And the DOW is at $13,952.53 within the last twenty minutes. Based, not on rampant speculation but investors functional belief on the state of the economy... with earnings reports to come out today, we may (or may not) break $14k.
The stock market indices (DOW, S & P) are now back to the levels they were in 2000, before the decline, correction, or bubble busting, whatever you would like to call it. Now, inflation adjusted, it appears to me that the stock market may not correlate well with the economy at present or future.
However, you can look at the individual sectors of the market, like the national home builders, Home Depot, etc., and they paint a very different picture for the economy.
The market has been responding to a very weak and cheap dollar. Any international company has seen its stock price soar. That goes along with the dollar denominated product, services, or commodities. It does not mean that our economy is doing well. It means relative to the rest of the world visa-vie our currency, we are cheap and since we have flooded the world with dollars, investors are exchanging them for our goods and services.
Since we import more than we export, that is inflationary.

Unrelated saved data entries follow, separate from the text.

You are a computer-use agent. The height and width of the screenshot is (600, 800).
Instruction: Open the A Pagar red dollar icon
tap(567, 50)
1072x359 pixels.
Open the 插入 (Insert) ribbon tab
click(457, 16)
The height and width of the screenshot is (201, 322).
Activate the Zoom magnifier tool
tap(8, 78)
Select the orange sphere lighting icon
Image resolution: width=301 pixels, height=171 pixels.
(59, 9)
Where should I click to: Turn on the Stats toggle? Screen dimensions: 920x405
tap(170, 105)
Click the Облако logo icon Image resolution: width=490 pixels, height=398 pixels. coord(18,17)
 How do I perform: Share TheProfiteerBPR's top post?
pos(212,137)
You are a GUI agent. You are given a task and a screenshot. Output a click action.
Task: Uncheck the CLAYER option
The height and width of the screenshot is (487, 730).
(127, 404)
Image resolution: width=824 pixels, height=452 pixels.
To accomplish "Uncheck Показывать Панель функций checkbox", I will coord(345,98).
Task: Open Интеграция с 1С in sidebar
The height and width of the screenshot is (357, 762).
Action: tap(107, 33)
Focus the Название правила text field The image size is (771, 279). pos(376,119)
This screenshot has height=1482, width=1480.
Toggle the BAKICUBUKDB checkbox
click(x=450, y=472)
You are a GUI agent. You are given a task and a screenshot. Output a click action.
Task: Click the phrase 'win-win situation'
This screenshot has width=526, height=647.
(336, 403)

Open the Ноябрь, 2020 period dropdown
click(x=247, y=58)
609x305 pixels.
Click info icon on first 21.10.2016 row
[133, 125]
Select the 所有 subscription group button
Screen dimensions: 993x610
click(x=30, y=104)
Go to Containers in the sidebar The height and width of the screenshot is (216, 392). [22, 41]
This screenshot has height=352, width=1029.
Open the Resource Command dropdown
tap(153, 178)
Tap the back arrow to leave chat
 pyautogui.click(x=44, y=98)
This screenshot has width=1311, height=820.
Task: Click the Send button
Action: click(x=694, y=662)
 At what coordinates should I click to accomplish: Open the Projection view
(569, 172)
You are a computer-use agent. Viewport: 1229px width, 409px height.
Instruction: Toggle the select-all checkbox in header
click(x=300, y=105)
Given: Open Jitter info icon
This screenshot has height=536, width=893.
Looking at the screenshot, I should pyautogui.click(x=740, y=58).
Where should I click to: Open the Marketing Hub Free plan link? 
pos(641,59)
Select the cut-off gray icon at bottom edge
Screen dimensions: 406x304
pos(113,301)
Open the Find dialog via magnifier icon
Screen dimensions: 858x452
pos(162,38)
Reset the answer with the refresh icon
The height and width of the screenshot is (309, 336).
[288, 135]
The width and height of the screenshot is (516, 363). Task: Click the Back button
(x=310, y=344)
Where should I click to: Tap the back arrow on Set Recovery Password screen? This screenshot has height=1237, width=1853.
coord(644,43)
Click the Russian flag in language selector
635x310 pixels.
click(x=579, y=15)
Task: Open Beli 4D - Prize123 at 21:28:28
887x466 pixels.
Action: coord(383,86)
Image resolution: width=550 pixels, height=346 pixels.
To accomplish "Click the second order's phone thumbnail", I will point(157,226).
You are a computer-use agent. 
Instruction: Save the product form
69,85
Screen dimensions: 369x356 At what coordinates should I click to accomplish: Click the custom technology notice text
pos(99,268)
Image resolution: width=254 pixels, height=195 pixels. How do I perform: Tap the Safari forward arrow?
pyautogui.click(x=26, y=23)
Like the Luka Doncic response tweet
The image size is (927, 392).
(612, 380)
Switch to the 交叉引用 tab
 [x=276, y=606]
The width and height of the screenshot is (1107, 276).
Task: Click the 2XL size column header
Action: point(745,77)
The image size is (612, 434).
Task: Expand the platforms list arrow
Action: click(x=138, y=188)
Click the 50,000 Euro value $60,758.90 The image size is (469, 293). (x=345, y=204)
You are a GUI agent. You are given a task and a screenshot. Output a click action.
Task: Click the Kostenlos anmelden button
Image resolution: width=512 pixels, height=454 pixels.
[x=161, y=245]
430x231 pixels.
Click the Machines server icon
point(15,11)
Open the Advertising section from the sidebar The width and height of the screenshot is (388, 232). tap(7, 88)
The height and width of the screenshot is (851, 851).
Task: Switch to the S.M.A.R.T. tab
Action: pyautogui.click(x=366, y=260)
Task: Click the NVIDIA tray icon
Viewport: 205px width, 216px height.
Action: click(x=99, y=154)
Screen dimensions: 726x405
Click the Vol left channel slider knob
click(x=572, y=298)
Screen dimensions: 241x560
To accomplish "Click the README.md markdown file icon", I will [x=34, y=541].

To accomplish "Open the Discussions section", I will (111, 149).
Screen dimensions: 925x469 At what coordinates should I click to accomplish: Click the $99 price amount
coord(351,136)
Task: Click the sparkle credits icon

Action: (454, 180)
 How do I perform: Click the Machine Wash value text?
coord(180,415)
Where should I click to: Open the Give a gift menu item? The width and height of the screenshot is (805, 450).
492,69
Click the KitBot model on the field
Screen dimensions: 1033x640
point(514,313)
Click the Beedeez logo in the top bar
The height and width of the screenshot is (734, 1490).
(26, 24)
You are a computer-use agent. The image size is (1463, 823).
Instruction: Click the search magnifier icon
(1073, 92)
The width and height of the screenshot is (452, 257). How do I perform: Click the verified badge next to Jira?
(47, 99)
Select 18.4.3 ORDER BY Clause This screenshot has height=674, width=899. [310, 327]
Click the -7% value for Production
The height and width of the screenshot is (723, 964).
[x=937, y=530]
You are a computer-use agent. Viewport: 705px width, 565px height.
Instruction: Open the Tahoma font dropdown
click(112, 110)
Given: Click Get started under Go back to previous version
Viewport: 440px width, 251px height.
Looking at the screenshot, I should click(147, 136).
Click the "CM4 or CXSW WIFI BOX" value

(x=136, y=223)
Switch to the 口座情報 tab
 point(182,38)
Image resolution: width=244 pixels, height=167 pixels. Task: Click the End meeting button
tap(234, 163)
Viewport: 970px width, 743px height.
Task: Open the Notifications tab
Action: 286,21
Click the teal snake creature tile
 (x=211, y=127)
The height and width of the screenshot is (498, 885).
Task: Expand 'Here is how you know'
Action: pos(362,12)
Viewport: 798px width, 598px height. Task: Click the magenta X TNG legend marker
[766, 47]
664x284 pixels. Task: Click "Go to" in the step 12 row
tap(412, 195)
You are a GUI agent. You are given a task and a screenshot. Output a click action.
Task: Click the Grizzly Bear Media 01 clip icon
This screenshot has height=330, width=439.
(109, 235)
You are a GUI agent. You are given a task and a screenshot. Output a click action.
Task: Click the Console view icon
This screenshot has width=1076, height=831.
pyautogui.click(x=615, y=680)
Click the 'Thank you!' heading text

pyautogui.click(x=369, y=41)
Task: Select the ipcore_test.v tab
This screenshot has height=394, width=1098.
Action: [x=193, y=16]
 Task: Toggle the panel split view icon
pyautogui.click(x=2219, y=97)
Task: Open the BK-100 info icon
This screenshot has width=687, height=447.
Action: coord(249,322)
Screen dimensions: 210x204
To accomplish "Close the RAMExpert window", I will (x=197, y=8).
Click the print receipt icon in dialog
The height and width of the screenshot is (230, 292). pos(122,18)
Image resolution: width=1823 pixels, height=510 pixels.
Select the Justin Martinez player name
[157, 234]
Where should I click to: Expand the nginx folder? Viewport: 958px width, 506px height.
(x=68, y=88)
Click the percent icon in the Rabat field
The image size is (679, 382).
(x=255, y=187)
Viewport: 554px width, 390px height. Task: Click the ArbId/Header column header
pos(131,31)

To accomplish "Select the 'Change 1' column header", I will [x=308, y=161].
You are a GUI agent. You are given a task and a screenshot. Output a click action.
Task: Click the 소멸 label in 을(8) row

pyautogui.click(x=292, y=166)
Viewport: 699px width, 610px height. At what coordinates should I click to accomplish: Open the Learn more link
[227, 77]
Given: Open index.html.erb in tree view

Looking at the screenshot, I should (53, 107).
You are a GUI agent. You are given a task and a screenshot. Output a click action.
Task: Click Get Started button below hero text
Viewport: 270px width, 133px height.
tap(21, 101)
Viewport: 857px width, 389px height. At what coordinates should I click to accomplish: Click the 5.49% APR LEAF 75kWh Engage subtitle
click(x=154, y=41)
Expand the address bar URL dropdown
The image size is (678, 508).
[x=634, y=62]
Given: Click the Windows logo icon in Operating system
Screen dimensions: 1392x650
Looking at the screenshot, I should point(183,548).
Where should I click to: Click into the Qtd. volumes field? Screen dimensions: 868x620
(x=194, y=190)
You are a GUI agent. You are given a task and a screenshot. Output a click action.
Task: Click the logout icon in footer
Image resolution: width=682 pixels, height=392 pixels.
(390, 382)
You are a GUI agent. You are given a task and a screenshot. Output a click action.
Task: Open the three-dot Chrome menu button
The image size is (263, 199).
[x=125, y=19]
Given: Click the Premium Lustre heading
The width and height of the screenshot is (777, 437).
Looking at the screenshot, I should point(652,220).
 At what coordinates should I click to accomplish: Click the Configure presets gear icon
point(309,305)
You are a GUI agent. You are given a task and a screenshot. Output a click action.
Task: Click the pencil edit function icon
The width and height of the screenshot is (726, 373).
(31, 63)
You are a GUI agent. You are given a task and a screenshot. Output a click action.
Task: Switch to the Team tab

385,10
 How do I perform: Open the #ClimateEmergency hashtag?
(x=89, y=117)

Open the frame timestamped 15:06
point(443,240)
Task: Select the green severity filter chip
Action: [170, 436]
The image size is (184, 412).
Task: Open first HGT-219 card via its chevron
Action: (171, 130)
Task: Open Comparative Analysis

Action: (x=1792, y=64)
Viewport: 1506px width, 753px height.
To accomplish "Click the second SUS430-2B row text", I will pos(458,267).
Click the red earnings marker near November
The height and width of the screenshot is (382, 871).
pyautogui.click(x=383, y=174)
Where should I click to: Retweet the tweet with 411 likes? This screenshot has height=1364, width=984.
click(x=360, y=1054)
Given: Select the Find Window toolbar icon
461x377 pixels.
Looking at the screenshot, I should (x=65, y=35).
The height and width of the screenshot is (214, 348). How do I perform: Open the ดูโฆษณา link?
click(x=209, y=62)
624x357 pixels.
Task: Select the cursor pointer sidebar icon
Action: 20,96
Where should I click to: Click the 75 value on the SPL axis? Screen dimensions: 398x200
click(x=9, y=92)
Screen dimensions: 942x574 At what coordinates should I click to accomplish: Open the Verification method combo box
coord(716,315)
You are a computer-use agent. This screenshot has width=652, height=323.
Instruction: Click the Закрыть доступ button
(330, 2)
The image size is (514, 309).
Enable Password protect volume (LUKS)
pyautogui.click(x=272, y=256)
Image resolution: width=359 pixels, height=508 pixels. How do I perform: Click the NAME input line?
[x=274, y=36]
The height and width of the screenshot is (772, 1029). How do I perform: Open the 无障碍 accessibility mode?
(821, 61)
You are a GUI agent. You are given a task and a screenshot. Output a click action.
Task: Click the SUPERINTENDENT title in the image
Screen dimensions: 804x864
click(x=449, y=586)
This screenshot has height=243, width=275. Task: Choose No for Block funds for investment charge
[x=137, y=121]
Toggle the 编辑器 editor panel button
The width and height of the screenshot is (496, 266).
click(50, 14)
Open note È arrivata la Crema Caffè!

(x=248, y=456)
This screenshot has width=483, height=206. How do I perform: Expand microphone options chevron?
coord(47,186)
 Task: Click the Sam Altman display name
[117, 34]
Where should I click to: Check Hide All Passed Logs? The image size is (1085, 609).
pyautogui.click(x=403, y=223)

To the degree foreigners are buying goods and services that we buy locally, they will inflate the price.
Housing has been stung by the subprime fallout for investors. They ain't willing to take on that risk level at the same price so that either reduces credit availability outright or makes it more expensive with higher mortgage interest rates.
Net, net, stagflation with a bias to rising mortgage interest rates, flat to declining home prices.